An unpublished opinion of the North Carolina Court of Appeals does not constitute controlling legal authority. Citation is disfavored, but may be permitted in accordance with the provisions of Rule 30(e)(3) of the North Carolina Rules of Appellate Proced ure.

NO. COA04-59


Filed: 5 October 2004


    v.                        Wake County
                            Nos. 02 CRS 100892
TRAVIS DEONTT MONK                    02 CRS 100893

    Appeal by defendant from judgments entered 21 May 2003 by Judge Evelyn W. Hill in Wake County Superior Court. Heard in the Court of Appeals 4 October 2004.

    Attorney General Roy Cooper, by Assistant Attorney General Linda Kimbell, for the State.

    Duncan B. McCormick, for defendant-appellant.

    TYSON, Judge.

    Travis Deontt Monk (“defendant”) appeals from judgments entered after a jury found him to be guilty of possession, sale, and delivery of cocaine. We find no prejudicial error at trial, but vacate and remand for resentencing.

I. Background
    Defendant was charged with two counts of possession with intent to sell and deliver cocaine, two counts of sale of cocaine, and two counts of delivery of cocaine. The State's evidence tended to show that in 2002, Detective Kevin Herring (“Detective Herring”) of the Apex Police Department worked with the Wake County Interagency Drug Task Force in its undercover operation in an open- air drug market within the Apex city limits. The task forceroutinely used confidential informants to make controlled purchases of crack cocaine. Edward Henry Dunn (“Dunn”) became a confidential informant in April 2002 in exchange for a reduction of his pending charge of possession of cocaine to a misdemeanor charge. After the plea agreement was fulfilled, Dunn became a paid informant for the task force.
    On 15 May 2002, Detective Herring gave Dunn $40.00 to purchase cocaine for $20.00 in the Justice Heights community.
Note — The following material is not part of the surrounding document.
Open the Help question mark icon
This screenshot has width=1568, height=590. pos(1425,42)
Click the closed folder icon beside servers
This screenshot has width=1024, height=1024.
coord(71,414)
Dunn walked down West Street and met defendant. Dunn showed defendant the $40.00 and purchased crack cocaine from him. Dunn turned over the $20.00 worth of cocaine and the extra $20.00 cash to Detective Herring. On 21 August 2002, Detective Herring and Detective J.D. Barry gave Dunn $20.00 and told Dunn to “secure a second buy” from someone from whom he had previously bought cocaine. Dunn walked down South Salem near Justice Heights, approached defendant, and asked him for a “20.” Defendant sold Dunn crack cocaine in return for $20.00. Dunn met the detectives and again turned over the cocaine he purchased from defendant.
    A jury found defendant to be guilty as charged. The trial court arrested judgment on the delivery of cocaine convictions. The trial court determined defendant to have five prior record points and sentenced him, as a prior record level III, to two consecutive terms of fourteen to seventeen months imprisonment. Defendant appeals.
II. Issues
    Defendant assigns error to: (1) several remarks made by thetrial judge in the presence of the jury; and (2) determining defendant had five prior record level points resulting in a prior record level of III.
III. Right to an Impartial Judge

    Defendant argues the trial judge's comments during the cross- examination of State witnesses, Detective Herring and Dunn, violated his constitutional rights to an impartial trial.
    A judge's broad discretionary power to supervise and control the trial “will not be disturbed absent a manifest abuse of discretion.” State v. Goldman, 311 N.C. 338, 350, 317 S.E.2d 361, 368 (1984). “The judge's duty of impartiality extends to defense counsel. He should refrain from remarks which tend to belittle or humiliate counsel since a jury hearing such remarks may tend to disbelieve evidence adduced in defendant's behalf.” State v. Coleman, 65 N.C. App. 23, 29, 308 S.E.2d 742, 746 (1983), cert. denied, 311 N.C. 404, 319 S.E.2d 275 (1984). A totality of the circumstances test is used to determine whether a judge's comments cross into the realm of impermissible opinion. State v. Larrimore, 340 N.C. 119, 155, 456 S.E.2d 789, 808 (1995). “[U]nless it is apparent that such infraction of the rules might reasonably have had a prejudicial effect on the result of the trial, the error will be considered harmless.” Id. (quoting State v. Perry, 231 N.C. 467, 471, 57 S.E.2d 774, 777 (1950)).
    With this standard of review, we turn our attention to the trial judge's comments and the context in which they were made. During the cross-examination of Detective Herring, defense counselquestioned him about his working relationship with Dunn. The following exchange occurred:
        Q. And so you - - you were attempting to build some trust with [Dunn], but you still never knew what his background was. I mean, I guess I ask because I'm curious as to whether - -

        THE COURT: Sir, you ask a question, he answers the question. Nobody really cares what the attorneys think.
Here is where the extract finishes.